Menace (Scarlet Scars #1)(35)
He stands there, raising his eyebrows, and hesitates a moment, delaying so long I’m close to losing my temper. Music is thumping wildly not far from my head, some eighties hair-band song, pouring sugar on a cherry pie or some equally metaphorical food-inspired bullshit.
“I think you ought to leave,” the man says. “Amello doesn’t entertain folks that don’t have appointments.”
“He’ll make an exception for me.”
“What makes you so sure?”
“Because he isn’t going to like what happens if he doesn’t.”

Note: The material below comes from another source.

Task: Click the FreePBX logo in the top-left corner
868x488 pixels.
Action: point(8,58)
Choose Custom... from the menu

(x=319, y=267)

It must sound like a threat, because the guy reacts as such, uncrossing his bulging arms as he takes a step toward me, like he expects me to balk. I raise an eyebrow, just daring him to lay a finger on me, when a voice cuts through the tension, shouting over the music. “Darrell, its fine. I’ll see him.”

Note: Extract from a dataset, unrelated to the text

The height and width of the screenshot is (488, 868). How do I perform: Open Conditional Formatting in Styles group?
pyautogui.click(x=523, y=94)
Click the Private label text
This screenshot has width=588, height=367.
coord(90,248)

Ah, ol’ Mello Yello, the yellow-bellied motherf*cker. I turn, seeing him standing in the doorway to an office beneath the DJ booth. He eyes me warily, probably wondering why I came here.
I waltz past him, right inside. Amello clears his throat, saying, “leave us,” to a pair of guys. They vacate the office and Amello shuts the door, hesitating there, like he’s nervous to be alone with me. Probably ought to be.
“Georgie Porgie, Puddin’ and Pie,” I mutter, strolling across the office, around his desk. There’s a wall full of monitors broadcasting live, showing every nook and cranny of the club, women performing acts not meant for innocent eyes. “Kissed the girls and made them cry.”
“What are you doing here?” he asks, sitting down behind his desk, ignoring my teasing. Smart.
“Why? Am I not welcome?”
“Didn’t say that. I was just wondering what brought you here tonight.”
“Good question,” I say, my gaze scanning the monitors, stalling on one near the top, a view of a dim hallway. A woman saunters through it, leading a man toward an isolated back room. I can’t see her face, but I recognize the rest of her.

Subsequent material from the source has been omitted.